Alleged threats, violence or accusations of disrespect toward white women were often the excuse for the mob murders that white authorities continually claimed to be powerless to stop when white mobs amassed for lynchings—sometimes announced in newspapers in advance—as Gov. Dorsey did in his excuse-making letter to the Colored Welfare League. In Oxford, William Steen was lynched due to a rumor that he was bragging about an affair with a white woman, researchers found. And white men lynched 14-year-old Emmett Till in 1955 because he supposedly flirted with a white adult woman.

Author and public historian Michelle Duster, the great-granddaughter of Ida. B Wells, discussed her iconic relative—the subject of her latest book—and the problematic way in which history is told in the United States with the Mississippi Free Press on Friday.

“The way that this country, overall, has chosen and continues—pretty much with few exceptions—to tell the history of our country, is in a way to make white people comfortable,” Duster said. “And so that makes it difficult for Black people to fully express our pain.”

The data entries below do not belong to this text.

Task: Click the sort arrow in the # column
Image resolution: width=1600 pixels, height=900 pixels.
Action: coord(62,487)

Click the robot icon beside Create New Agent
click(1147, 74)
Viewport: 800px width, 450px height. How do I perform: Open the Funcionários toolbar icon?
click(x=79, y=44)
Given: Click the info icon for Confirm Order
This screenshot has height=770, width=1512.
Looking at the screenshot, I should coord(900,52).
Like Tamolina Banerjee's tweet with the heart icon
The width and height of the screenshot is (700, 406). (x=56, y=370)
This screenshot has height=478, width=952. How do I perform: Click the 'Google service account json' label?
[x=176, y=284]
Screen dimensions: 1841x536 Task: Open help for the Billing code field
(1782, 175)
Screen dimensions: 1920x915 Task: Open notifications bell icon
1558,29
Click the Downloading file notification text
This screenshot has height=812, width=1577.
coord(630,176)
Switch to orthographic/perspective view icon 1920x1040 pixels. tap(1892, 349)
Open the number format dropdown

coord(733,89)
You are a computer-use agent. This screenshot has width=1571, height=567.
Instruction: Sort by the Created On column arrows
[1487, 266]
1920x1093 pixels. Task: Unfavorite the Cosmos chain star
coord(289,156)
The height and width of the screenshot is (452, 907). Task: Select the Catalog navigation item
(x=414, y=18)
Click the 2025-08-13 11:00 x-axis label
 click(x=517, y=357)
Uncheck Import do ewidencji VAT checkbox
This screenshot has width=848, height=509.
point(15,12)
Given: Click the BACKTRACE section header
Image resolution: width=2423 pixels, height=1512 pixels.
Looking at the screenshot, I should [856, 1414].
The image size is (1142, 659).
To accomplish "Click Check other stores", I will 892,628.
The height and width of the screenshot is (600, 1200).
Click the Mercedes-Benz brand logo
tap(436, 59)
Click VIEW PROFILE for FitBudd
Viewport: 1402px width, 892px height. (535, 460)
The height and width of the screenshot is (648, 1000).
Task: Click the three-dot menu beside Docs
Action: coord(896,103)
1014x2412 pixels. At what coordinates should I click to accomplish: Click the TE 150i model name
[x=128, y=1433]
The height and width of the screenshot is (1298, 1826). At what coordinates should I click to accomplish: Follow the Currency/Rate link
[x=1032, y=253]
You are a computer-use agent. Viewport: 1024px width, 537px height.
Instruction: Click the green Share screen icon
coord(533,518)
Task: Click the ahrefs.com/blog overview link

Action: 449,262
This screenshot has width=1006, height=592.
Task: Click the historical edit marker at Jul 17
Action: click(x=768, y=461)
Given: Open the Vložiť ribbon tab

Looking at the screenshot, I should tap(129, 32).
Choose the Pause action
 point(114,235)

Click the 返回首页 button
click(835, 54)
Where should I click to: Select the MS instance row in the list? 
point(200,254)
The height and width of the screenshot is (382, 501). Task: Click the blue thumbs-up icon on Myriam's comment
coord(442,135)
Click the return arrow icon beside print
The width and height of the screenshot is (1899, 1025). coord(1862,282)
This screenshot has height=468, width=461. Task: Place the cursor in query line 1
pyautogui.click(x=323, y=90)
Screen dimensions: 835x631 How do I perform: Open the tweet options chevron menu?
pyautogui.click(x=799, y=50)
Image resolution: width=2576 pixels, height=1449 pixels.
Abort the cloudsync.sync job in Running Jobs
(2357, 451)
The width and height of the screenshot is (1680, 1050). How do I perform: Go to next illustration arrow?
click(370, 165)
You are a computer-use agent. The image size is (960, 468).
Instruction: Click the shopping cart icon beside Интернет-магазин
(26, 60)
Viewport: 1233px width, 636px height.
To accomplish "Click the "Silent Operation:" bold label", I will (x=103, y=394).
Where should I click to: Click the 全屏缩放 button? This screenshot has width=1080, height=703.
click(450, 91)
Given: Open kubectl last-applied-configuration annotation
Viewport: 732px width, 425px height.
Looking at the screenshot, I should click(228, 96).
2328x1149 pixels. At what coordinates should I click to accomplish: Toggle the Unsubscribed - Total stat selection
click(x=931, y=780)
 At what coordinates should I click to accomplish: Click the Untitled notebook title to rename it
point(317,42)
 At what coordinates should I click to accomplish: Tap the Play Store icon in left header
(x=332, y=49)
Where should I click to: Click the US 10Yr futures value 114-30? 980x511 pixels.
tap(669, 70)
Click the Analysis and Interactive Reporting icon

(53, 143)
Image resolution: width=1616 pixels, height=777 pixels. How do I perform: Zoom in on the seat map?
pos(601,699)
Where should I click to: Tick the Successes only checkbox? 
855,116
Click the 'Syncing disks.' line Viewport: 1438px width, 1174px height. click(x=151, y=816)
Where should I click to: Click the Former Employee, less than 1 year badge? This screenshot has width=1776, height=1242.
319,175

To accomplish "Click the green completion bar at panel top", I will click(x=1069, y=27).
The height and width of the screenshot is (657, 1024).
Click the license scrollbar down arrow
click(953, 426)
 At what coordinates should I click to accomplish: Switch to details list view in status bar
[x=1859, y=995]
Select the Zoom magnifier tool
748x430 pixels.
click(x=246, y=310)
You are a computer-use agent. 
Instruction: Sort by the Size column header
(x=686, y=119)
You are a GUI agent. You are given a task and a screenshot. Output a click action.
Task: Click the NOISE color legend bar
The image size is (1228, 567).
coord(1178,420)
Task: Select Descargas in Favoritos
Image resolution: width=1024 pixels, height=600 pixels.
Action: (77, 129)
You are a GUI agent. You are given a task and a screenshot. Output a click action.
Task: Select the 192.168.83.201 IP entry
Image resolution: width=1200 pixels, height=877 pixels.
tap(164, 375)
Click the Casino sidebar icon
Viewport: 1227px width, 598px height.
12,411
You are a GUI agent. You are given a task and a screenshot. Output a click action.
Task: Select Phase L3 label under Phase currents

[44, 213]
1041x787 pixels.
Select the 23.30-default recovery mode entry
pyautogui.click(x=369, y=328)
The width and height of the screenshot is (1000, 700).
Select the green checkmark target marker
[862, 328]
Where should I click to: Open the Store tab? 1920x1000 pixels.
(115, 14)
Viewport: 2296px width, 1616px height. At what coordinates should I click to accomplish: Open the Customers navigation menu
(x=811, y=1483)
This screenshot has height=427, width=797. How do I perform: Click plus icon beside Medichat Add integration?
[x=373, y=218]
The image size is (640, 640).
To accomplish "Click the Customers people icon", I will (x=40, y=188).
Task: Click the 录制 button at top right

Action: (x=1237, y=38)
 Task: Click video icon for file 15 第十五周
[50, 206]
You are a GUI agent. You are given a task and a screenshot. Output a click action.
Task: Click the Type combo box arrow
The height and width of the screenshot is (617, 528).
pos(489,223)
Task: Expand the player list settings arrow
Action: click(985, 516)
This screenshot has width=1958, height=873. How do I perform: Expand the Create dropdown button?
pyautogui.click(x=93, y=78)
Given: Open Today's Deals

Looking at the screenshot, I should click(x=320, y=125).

‘She Used the Truth as a Weapon’

Duster’s latest work focuses on the life and impact of her great-grandmother, who challenged the deadly status quo in her own time and fought for justice most of her adult life—including against lynching and the excuses used to justify it.

Author Michelle Duster’s great-grandmother, Ida B. Wells, fought lynching in America by telling the truth—which more people can do, she says. Courtesy Michelle Duster

“She was putting names to stories and names to statistics. She was putting context into what was happening,” Duster previously told The Guardian about Wells’ anti-lynching, myth-busting work. “Without what she did, it was pretty much ‘OK, this person committed a crime, they got what they deserved.’ (Wells) said, ‘No, they did not commit a crime.’ The narrative of the mainstream media at this time was very different from the reality she found on the ground.”

Anyone seeking to effect change in their communities today can employ Wells’ truth-to-power methods, Duster said. “She used the truth as a weapon,” the author said of her great-grandmother. “She knew she couldn’t get justice through the legal courts, so her tactic was to get justice through the court of public opinion.” 

Or, as Ida B. Wells herself put it in the 1909 speech: “Why is mob murder permitted by a Christian nation? What is the cause of this awful slaughter? This question is answered almost daily—always the same shameless falsehood that ‘Negroes are lynched to protect womanhood.’”

She meant white women, of course.

Donna Ladd contributed to this report.